A unified ONNX Runtime 1.17.1 across modules
ExecuTorch AAR for on-device LLM inference

How We Built It

Android stack:
- Gradle Kotlin DSL + AGP 8.13.1
- Kotlin 1.9.22
- Jetpack Compose BOM for UI
- Room / WorkManager / DataStore for state
- Timber + Perfetto for telemetry
Model packaging & export:
- All models bundled under assets/ to avoid network fetches
- Export scripts in Python using:
- PyTorch + Transformers
- ONNX Runtime quantization for Whisper
- ExecuTorch exporter for Llama
Performance budgeting:

We budgeted latency per stage to keep real-time loops responsive.

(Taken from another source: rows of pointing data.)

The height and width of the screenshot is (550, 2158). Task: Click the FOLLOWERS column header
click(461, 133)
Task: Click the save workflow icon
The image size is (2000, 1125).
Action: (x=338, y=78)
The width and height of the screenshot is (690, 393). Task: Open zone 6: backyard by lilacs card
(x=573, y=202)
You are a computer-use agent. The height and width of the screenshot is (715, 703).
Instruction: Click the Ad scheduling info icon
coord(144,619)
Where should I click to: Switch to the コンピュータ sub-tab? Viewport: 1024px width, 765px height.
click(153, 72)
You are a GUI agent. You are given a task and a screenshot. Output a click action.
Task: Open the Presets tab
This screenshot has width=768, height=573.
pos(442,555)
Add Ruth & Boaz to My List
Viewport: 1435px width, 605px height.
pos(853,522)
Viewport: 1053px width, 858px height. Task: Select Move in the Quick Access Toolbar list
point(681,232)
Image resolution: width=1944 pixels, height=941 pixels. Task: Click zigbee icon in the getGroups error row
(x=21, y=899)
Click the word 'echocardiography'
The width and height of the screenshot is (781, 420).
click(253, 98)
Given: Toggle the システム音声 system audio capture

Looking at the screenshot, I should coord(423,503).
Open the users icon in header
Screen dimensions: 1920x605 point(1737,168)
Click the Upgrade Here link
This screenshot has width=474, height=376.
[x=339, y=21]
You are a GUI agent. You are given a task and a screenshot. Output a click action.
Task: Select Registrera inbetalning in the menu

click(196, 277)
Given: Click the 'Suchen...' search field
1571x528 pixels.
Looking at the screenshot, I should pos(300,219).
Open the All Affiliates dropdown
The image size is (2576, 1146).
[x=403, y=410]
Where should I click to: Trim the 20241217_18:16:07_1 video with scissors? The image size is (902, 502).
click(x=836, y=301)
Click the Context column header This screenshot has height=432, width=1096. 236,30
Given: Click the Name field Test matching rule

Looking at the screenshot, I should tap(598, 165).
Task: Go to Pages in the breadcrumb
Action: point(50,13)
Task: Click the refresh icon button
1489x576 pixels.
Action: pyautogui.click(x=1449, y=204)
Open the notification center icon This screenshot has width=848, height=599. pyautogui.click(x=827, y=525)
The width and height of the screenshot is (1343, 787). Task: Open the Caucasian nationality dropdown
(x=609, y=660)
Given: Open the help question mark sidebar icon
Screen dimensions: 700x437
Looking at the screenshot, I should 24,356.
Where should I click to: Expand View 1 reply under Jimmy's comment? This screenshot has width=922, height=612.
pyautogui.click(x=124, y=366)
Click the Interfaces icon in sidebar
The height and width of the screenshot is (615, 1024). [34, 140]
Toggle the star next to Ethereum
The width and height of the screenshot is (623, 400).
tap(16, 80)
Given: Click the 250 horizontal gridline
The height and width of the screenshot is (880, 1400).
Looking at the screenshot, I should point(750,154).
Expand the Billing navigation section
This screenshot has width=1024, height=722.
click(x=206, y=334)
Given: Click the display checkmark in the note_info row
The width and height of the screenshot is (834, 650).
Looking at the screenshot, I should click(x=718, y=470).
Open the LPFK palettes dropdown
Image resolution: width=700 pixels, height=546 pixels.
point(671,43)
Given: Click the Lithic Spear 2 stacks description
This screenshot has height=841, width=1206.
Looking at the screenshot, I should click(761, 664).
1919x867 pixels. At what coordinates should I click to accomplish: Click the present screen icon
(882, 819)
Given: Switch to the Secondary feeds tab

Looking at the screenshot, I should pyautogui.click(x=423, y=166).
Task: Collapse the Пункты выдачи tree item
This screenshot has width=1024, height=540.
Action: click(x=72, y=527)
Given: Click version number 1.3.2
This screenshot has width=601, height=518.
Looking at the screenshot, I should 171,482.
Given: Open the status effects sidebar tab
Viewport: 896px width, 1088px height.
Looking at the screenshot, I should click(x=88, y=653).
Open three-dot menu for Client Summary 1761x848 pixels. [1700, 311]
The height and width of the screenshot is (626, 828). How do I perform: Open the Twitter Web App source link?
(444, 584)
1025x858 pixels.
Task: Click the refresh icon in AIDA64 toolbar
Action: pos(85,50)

For camera/gesture loops, we aimed for:

[ \sum_i t_i \leq 33\,\text{ms} ]

to maintain roughly 30 FPS.
This drove us toward INT8 quantization and use of ARMv8.2 dotprod for YOLO and Whisper.

Native & build config:
- CMake projects for SNN and AudioGen
- Tuned flags: -march=armv8.2-a+fp16+dotprod, optional SME2
- JNI glue for SNN and AudioGen
- TensorFlow Lite JNI integrated into native builds for AudioGen

What We Learned

A single, unified runtime version (ONNX Runtime 1.17.1) dramatically reduces JNI/provider conflicts; dependency drift was a hidden cost.
ExecuTorch is viable for mid-size LLMs on mobile when:
- weights are pre-quantized, and
- context windows are small.
  Memory layout mattered more than raw FLOPs.
Quantization and operator availability drive design:
- Some transforms required patching export graphs
- We had to stay within supported opsets (≤ 17).
Sensor fusion for context (IMU + location + foreground app) benefits from small SNNs:
- Tiny spiking models can add meaningful intent signals without heavy compute.

Challenges We Faced

Build bloat & disk pressure:
- 3.1 GB APK with 2.7 GB of models.
- Required disabling redundant copy tasks and aggressively stripping native libs.
API-level landmines:
- APIs like thermal status and SOC_MODEL vary across devices.
- Needed guarded code paths to keep minSdk 26 devices working reliably.
JNI/provider conflicts:
- Multiple modules initially pulled different ORT/TFLite versions.
- Solved by centralizing versions in gradle.properties and sharing runtime sessions via DI.
Native build flakiness:
- NEON/SME2 flags and mixed ABIs caused subtle issues.
- Resolved with consistent NDK r27b and CMake 3.22.1 configs.
AudioGen integration:
- Full TFLite path clashed with symbol availability.
- We shipped a simplified synthesis path while keeping models bundled for future enablement.

Why It Matters

Demonstrates a privacy-preserving assistant that runs the full speech/vision/context loop offline, ideal for edge devices and connectivity-challenged environments.
Provides a template for mixing heterogeneous ML runtimes:
- ExecuTorch
- ONNX Runtime
- TensorFlow Lite

under one Android app with modular agents and native accelerations—a practical recipe for next-generation on-device AI on Arm.